(Records from a collection)
+ + + +

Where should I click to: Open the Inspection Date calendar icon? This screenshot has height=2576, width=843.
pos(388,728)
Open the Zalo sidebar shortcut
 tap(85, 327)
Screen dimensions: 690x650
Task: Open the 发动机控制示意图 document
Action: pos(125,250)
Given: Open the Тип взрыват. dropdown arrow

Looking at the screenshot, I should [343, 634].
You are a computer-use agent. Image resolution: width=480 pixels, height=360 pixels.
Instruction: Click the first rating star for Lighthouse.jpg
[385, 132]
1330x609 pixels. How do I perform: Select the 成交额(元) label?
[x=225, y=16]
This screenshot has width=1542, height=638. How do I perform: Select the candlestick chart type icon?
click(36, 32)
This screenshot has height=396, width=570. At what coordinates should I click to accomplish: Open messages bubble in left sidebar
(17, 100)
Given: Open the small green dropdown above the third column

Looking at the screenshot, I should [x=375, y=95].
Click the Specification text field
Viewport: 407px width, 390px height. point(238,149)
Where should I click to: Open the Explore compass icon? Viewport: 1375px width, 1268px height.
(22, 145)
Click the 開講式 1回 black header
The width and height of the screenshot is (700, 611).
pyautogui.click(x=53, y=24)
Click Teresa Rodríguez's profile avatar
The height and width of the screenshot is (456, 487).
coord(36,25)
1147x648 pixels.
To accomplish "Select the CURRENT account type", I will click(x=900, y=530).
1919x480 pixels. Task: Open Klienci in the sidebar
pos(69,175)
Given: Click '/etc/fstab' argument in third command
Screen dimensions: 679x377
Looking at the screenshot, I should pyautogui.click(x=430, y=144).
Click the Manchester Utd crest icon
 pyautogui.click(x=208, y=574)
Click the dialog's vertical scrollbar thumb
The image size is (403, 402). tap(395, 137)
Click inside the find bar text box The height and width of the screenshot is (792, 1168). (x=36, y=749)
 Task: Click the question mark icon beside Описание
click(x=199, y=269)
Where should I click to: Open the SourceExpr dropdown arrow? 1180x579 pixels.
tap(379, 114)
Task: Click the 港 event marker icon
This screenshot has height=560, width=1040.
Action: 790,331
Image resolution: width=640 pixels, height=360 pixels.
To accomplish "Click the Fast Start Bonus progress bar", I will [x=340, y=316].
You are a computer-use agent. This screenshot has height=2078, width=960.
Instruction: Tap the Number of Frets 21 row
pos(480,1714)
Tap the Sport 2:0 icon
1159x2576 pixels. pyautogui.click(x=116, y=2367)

+ + + +

» TASK DETAILS
Reproduce without change every line of the entries above, from the one containing "Task: Click the 港 event marker icon" through the last.

» RESPONSE
Task: Click the 港 event marker icon
This screenshot has height=560, width=1040.
Action: 790,331
Image resolution: width=640 pixels, height=360 pixels.
To accomplish "Click the Fast Start Bonus progress bar", I will [x=340, y=316].
You are a computer-use agent. This screenshot has height=2078, width=960.
Instruction: Tap the Number of Frets 21 row
pos(480,1714)
Tap the Sport 2:0 icon
1159x2576 pixels. pyautogui.click(x=116, y=2367)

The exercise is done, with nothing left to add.